Symptoms of the disease
Symptoms are variable manifestations of the disease andmainly diagnosed by chance based on total blood analysis carried out at the general examination of the patient. The most common symptoms - a headache. The diagnosis is sometimes put before the thrombotic or hemorrhagic complications. In fact, these patients have an increased incidence of complications associated with impaired platelet aggregation.
Diagnostic criteria of primary thrombocytosis are:
- number of platelets over 600 g / l
- hematocrit less than 40% of blood or normal weight
- Normal ferritin levels or normal amount of red blood cells with an average volume of normal erythrocyte
- medullary normal karyotype
- the absence of medullary fibrosis (1/3 or less in the absence of enlarged spleen and elevated white blood cell count)
- no morphological abnormalities or cytogenetic changes, indicating the presence of myeloproliferative syndrome
- no reason to reactive thrombocytosis
Diagnostic criteria for primary thrombocytosisbased on the totality of the symptoms and biological data with the presence of features of bone marrow myelogram with a pronounced increase in the megakaryocytic germ, which is responsible for platelet production. A bone marrow biopsy allows to establish the increase in bone marrow cells.

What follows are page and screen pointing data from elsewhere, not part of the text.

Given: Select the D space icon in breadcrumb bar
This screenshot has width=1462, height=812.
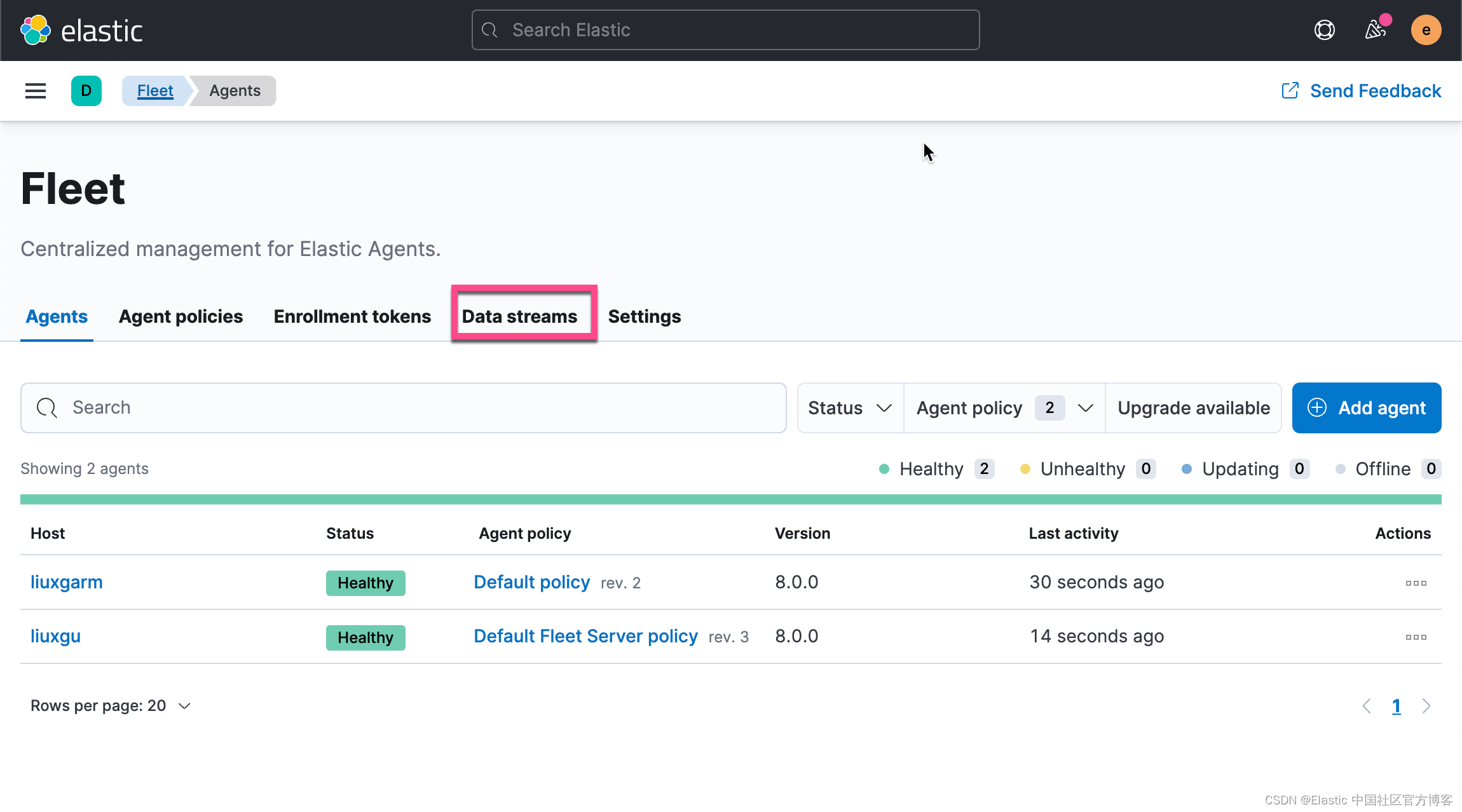Looking at the screenshot, I should tap(86, 91).
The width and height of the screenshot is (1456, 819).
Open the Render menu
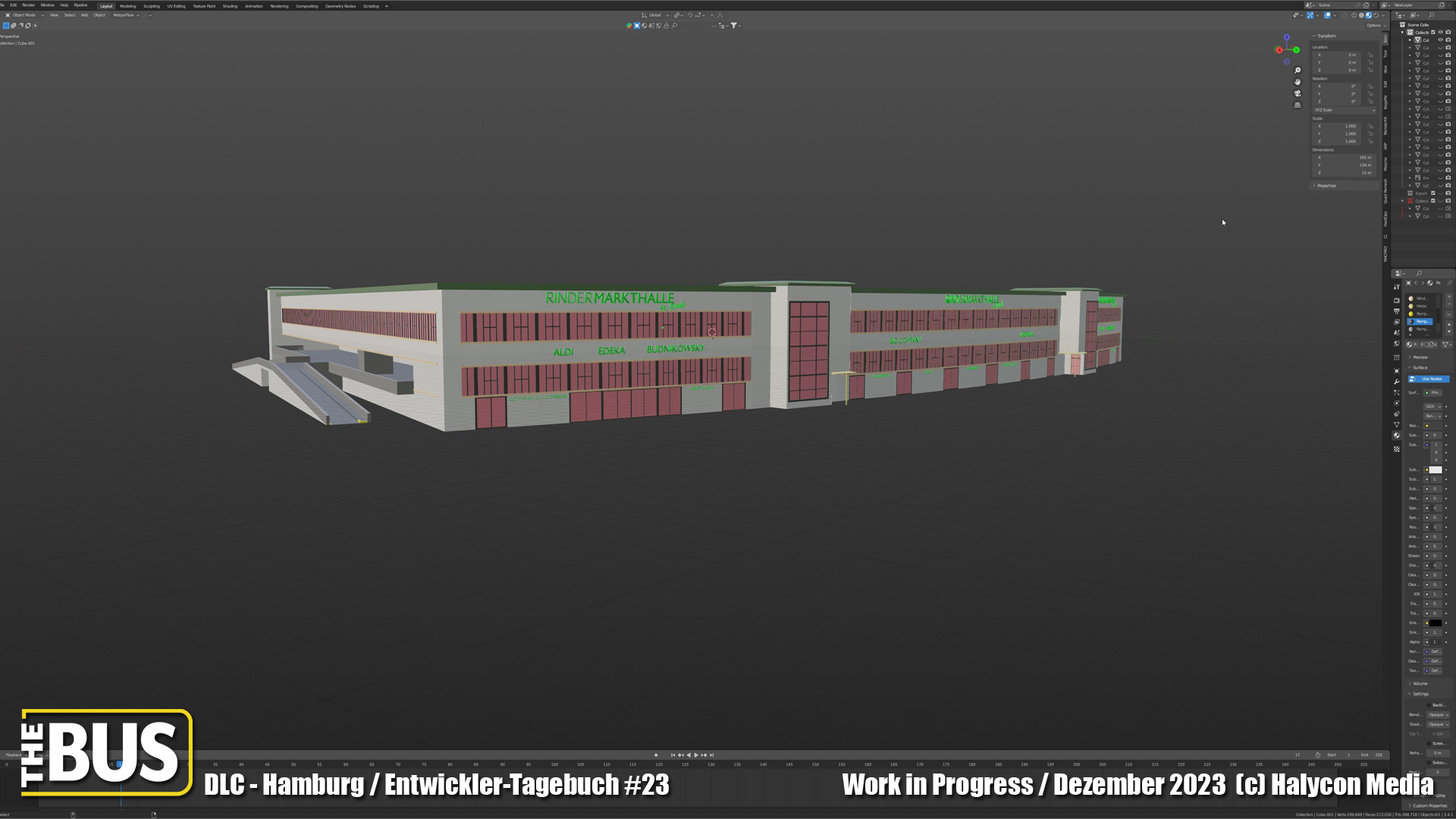coord(29,5)
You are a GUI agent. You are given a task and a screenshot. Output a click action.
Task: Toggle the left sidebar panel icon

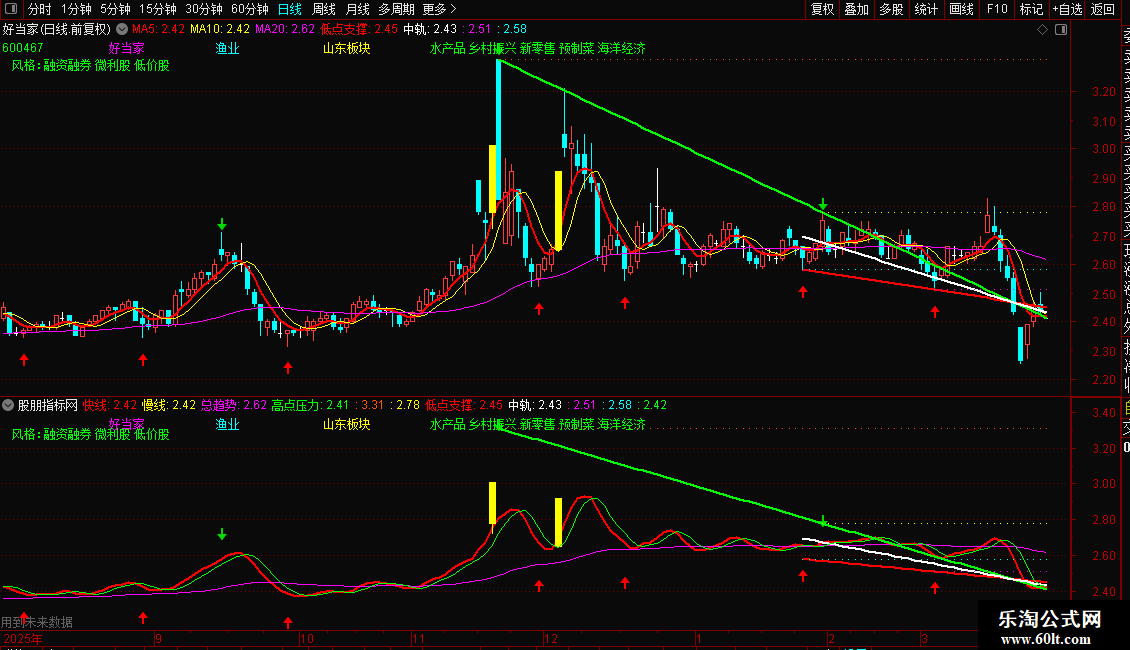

The mechanisms of primary thrombocytosis
The mechanisms of primary thrombocytosis isnot known. There is a theory of clonal bone marrow (ie, associated with the proliferation of cellular pathological clone). The disease is most severe in the case of clonality with a particularly high risk of thrombosis.
Treatment of primary thrombocytosis
Currently, the primary treatmentthrombocytosis apply such medical preparations as Hydrea or gidrokosiurea (hydroxyurea) - antimitotics is used for many years. These drugs play a role in reducing the risk of thrombosis, decreasing the viscosity of blood by limiting interaction of leukocytes with the vascular wall and reduce the level of red blood cells. The mechanism of action is associated with inhibition antimitotics maturation of megakaryocytes in the bone marrow (in low doses) and inhibits platelet adhesion (at higher doses).
Interferon-alpha is also an effective means oftreatment of thrombocytosis, but it is administered only parenterally, that is, without going through the intestines, the side effects of the drug, (flu-like syndrome, psychiatric disorders), was forced to abandon its widespread use today.